Für seine These führt der Autor unzählige Belege ins Feld, Zitate aus allen politischen Lagern, Ergebnisse internationaler Meinungsumfragen, Beispiele aus westdeutscher Literatur und Kunst, vor allem aber seine eigene, vergnügliche Sicht der Dinge, die er in leckeren Formulierungen serviert.

Wiedemann über die jungen deutschen Theologen: „Das moderne Evangelium der gotteskritischen Protestpastoren, die Beffchen mit eingebügelten Sorgenfalten tragen, fühlt sich dem Trost für die Menschen nicht mehr verpflichtet.“

Wiedemann über die Kernkraft: „Daß sich die Deutschen darüber Gedanken machen, was passieren würde, wenn ein Jumbo vom Himmel genau auf einen Reaktor fiele, das ist für die Franzosen Fallout von schrulligem teutonischem Perfektionismus, der seine Erfüllung im Aberwitz sucht.“

Und zur Inflation des öffentlichen Widerstandes in der Bundesrepublik: „Wer sich beim Sit-in für freie Krötenwanderungen fühlt wie Stauffenberg, der sitzt ganz sicher nicht richtig.“

Als Wiedemann vor kurzem in einer Talk-Show vernommen wurde, zeigte sich, wie recht er mit seinem Befund hat: „Wehe, jemand versucht, ihnen ihre Ängste ... durch die schlichte Darstellung von Realitäten zu verwässern, dann werden sie böse.“ Die Talker vom NDR wurden es, als der Autor schlichte Realitäten über die Verbreitung von Aids in der Bundesrepublik zur Sprache brachte – sie hat bei weitem nicht das befürchtete Ausmaß erreicht und blieb fast ausschließlich auf die bekannten Risikogruppen beschränkt.
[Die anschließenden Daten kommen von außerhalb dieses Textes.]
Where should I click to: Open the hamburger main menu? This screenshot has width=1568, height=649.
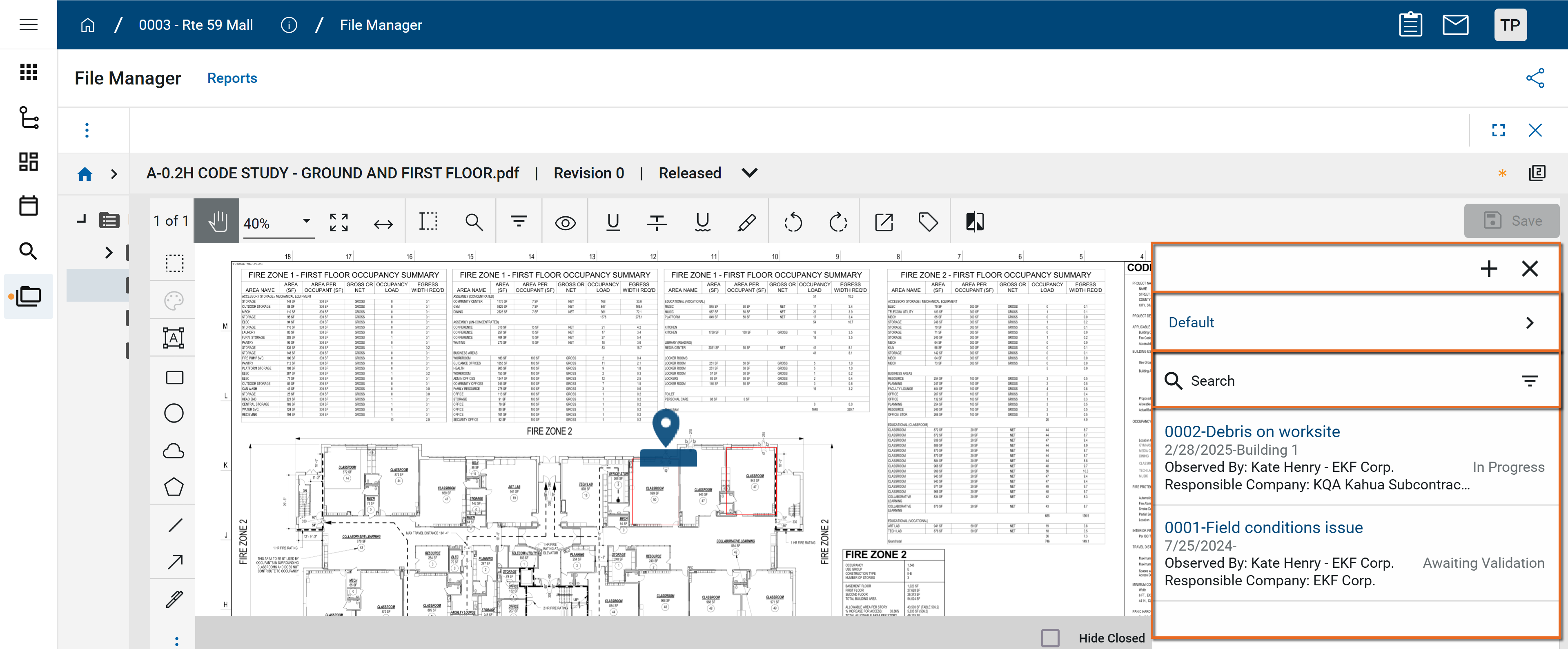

Helle Empörung vor allem über Wiedemanns Bemerkung, das in den Wein gepantschte Glykol sei gewiß eine Sauerei gewesen, doch in den verwendeten Mengen wäre es absolut unschädlich für die menschliche Gesundheit.
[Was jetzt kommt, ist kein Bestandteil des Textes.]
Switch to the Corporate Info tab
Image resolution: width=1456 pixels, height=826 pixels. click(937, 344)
Am Ende der Schau wurde dem Kritiker der „Deutschen Ängste“ vorgeworfen, mit seinen Realitätsenthüllungen mache er das sich zaghaft entwickelnde Umweltbewußtsein der Deutschen wieder zunichte. Zu sagen, daß solches Bewußtsein ohnehin nicht von langer Dauer sein kann, wenn es sich weitgehend auf irreale Ängste stützt, dazu kam der Gescholtene gar nicht mehr – gottlob auch nicht dazu, seine Ansichten über unsere Tschernobyl-Hysterie kundzutun; man wäre ihm wohl an die Gurgel gesprungen.